Salı, Şubat 14, 2012

5

kıza bakmaya devam ediyordu, gözlerini kıpkırmızı örümcek ağı şekilli yaradan ayıramıyordu, sormaya çekinmekle yarayı tırnaklarıyla kazıyıp altından ne çıkacağının merakı arasında gidip geliyordu. devrilen şişeyi kaldırdı, kahverengi çamurlara ve kızın siyah çoraplarına kırmızı lekeler bulaşmıştı. hafif yana yatmış başını avuçlarının içinde tutmaya devam ediyordu, kızın gözleri açık ve saydamdı; bayılıp yere düşmesi veya tanımadığı insanların başında toplanmış olması, bacaklarında kırmızı bir ıslaklık hissetmesi veya ceketinin üzerinde dolaşan kurbağalar onu pek şaşırtmışa benzemiyordu; parmaklarını gözlerinin altındaki ince deriye götürdü, derin bir nefes aldı. güneş ışıkları zayıflaşmıştı, açık renk bir aydınlık kaplamıştı gölün çevresini ama kızın uzandığı zemin karanlıktı.

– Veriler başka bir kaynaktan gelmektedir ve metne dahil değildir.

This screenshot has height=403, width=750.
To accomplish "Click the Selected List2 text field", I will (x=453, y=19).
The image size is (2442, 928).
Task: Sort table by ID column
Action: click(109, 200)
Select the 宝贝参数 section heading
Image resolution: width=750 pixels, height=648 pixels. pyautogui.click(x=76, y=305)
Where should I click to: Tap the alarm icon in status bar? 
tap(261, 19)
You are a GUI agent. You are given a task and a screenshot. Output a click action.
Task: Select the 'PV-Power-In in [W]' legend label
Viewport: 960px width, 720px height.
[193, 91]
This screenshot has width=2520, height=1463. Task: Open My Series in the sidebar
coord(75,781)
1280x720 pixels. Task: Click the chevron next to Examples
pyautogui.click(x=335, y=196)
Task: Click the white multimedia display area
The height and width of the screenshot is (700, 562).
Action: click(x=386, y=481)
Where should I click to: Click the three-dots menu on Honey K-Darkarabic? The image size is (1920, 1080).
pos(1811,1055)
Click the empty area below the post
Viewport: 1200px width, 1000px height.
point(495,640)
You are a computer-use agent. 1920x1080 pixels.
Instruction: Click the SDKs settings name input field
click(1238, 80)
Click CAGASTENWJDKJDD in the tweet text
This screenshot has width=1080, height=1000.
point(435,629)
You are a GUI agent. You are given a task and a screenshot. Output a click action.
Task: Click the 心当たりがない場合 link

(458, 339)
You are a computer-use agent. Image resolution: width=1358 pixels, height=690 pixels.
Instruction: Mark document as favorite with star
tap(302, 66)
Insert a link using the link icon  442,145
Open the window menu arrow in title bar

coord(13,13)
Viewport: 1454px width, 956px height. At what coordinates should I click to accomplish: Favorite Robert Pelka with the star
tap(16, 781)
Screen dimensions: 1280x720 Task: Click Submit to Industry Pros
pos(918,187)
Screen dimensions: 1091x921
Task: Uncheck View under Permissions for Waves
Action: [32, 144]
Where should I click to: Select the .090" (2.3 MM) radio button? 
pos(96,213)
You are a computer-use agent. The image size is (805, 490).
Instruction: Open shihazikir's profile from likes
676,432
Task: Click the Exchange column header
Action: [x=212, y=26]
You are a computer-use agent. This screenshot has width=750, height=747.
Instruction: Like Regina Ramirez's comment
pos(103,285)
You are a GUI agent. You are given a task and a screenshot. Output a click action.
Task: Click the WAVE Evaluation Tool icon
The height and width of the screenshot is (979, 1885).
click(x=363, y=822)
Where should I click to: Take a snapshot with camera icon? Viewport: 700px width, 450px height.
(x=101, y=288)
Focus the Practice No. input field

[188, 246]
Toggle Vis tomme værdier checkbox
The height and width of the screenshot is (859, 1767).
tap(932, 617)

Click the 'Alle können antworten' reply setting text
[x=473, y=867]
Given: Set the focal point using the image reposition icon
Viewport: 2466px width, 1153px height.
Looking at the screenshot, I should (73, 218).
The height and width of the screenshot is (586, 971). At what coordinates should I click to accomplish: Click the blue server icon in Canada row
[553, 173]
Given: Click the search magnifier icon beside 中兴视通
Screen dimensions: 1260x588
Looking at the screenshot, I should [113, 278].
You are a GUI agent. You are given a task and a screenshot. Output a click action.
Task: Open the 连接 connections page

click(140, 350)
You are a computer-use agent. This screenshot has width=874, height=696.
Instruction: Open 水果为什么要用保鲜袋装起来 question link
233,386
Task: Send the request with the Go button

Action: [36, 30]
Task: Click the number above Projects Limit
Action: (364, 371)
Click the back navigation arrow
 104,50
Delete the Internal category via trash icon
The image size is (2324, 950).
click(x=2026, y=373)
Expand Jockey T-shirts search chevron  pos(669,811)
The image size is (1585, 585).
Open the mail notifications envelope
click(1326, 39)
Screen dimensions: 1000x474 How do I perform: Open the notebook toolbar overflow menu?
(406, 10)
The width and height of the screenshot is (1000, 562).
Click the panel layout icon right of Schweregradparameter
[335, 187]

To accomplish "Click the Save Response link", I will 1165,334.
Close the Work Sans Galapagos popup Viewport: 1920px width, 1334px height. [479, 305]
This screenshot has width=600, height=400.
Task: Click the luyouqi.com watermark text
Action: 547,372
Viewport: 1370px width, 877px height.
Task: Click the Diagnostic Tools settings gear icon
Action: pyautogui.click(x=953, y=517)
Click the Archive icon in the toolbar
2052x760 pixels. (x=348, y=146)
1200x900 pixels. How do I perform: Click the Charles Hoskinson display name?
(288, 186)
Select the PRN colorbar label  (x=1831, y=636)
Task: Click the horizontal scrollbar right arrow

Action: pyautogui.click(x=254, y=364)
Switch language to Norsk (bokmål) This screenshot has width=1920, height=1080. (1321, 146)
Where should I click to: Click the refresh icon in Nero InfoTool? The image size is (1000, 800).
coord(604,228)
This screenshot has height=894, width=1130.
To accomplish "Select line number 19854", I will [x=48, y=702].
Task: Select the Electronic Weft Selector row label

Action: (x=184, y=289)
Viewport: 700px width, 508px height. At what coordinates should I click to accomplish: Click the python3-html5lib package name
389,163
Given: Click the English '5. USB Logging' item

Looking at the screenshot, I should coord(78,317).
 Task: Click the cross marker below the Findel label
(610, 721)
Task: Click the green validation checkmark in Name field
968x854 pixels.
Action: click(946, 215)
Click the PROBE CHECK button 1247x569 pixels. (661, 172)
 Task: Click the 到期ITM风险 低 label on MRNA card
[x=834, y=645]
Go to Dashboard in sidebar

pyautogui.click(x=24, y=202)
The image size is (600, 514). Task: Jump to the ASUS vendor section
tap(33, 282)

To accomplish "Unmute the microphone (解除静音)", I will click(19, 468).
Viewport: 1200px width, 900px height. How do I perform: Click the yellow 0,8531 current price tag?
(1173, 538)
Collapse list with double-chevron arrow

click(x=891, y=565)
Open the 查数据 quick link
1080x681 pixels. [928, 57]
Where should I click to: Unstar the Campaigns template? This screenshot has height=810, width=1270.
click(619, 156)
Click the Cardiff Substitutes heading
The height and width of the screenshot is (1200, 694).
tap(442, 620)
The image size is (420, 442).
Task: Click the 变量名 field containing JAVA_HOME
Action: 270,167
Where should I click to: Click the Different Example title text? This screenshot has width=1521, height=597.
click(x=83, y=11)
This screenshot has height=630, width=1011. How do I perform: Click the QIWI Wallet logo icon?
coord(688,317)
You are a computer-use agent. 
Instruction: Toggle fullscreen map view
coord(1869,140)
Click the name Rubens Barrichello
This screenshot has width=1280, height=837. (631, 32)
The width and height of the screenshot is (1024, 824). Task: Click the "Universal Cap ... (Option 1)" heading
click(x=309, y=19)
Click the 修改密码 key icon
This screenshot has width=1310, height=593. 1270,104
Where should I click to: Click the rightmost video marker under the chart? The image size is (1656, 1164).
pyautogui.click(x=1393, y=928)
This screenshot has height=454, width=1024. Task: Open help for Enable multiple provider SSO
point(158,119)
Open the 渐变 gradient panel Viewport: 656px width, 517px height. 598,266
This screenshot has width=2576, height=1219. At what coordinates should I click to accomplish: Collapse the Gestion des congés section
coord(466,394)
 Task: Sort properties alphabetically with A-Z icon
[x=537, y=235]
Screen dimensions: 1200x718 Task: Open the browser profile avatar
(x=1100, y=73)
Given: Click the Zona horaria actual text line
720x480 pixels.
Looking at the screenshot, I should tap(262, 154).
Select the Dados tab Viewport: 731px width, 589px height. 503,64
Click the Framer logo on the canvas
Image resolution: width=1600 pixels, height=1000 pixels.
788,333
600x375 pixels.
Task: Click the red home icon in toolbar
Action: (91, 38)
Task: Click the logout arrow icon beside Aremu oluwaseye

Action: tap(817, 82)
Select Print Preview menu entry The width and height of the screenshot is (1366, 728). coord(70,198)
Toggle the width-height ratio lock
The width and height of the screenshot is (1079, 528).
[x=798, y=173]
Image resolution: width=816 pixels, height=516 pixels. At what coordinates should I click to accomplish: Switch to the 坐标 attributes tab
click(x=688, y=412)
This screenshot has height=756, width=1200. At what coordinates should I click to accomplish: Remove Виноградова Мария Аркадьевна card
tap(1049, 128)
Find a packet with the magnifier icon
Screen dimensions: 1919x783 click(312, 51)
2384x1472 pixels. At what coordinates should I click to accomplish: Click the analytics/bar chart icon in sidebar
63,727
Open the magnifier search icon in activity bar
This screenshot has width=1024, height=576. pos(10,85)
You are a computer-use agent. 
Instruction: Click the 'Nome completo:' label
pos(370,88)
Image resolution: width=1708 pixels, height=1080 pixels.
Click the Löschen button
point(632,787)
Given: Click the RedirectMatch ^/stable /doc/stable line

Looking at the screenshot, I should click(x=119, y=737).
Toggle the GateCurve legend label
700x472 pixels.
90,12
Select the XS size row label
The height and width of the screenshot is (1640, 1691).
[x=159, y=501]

kızın dudakları kanamaya başladı. ağzını açtı. midesinin sol tarafındaki dar boşlukta büyükçe bir ibicella büyümekte olduğunu, karnının acıktığını veya açık havada kısa bir gezinti yapmak istediğini söyler gibi sakin ve donuk bir ses tonuyla fısıldadı. şeytanın kıskacı diye tabir edilir dedi şezlongtan fırlayıp koşan adamlardan teki.